My Aunt was gentle with me, friends. Very, very gentle. She listened to me cry and grieve and question. She welcomed me into her own experiences and gave me a lot of room to process. My room was filled with books. So many beautiful books. I found Jesus on those shelves. He came for me through Henri Nouwen, Brother Lawrence, and Richard Foster. I poured over their ideas on ritual and meditation and healing, completely surprised at how readily I soaked it up. I was a dry sponge and ritual was water.
My first yoga class was on that island. In all honestly, I was nervous. I was doing new things, discovering new limits and depths to myself. Yoga was something that seemed to resonate with me, but I didn't know if it was okay for a Christian to do yoga. I did it in faith that Jesus was bigger than the small house I had built for him, and from my first class, set my intention on Jesus. I've never stopped.

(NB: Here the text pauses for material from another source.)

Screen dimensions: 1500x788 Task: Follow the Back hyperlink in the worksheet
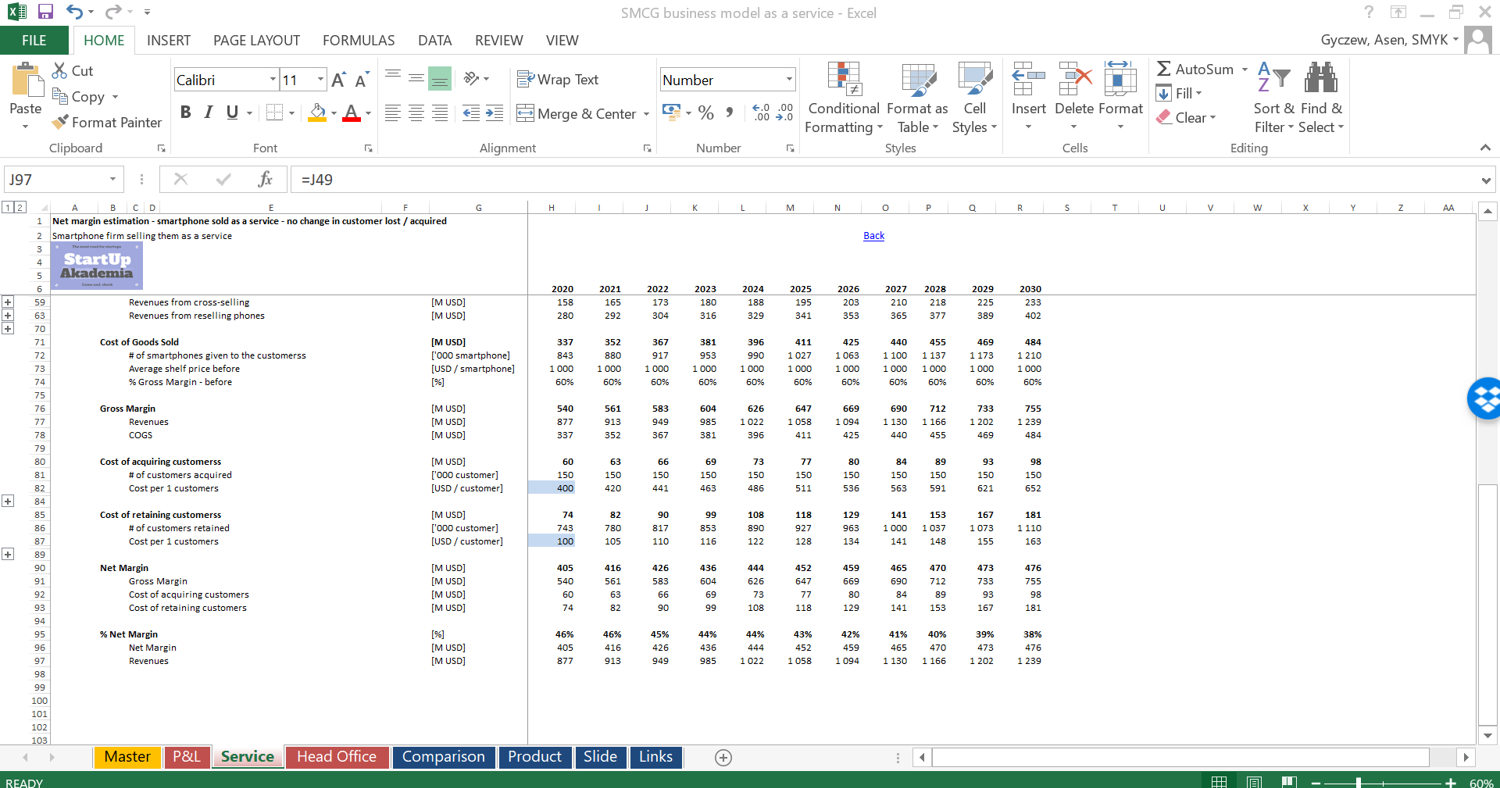pyautogui.click(x=873, y=235)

It would be very easy for us to revert to our old ways. For some of us we have come to believe that Jesus is ONLY in ritual. For some of us we have been taught that Jesus has LEFT ritual. I want to suggest that we're all right, and we're all wrong. Maybe he uses ritual to uncover our smallness and uses a free-flowing grace to uncover his greatness. One thing I am certain of, whatever church wounds still haunt us (and there are more of us than we realize), Jesus will heal us within the body of Christ. Maybe you find that healing on a wood pew with a priest. Maybe you find it on your mat, hearts blazing before him. Maybe you find it in a loud, exuberant church service. Maybe you find it over wine with a grace-aware friend. Just don't be ashamed of where you find it. Don't feel like you have to be right, or wrong. Embrace joy in learning that healing and redemption are gifts that exclude no one, and that perfectly fit everyone.
In the next few weeks I'm going to post about spiritual disciplines. I'm going to write about what has healed and shaped me. I'm going to draw from other broken people who have already written about it. I hope you will come to the table with a sweet willingness to be both right and wrong. I hope you encounter freedom from, or through, ritual. I hope you find rest for your spiritual weariness and comfort for your ache. Just come, friend.
Maybe this series will be your island experience, or maybe it will remind you of when you encountered Jesus in an unfamiliar space.
Just come to the table. There's room for you here.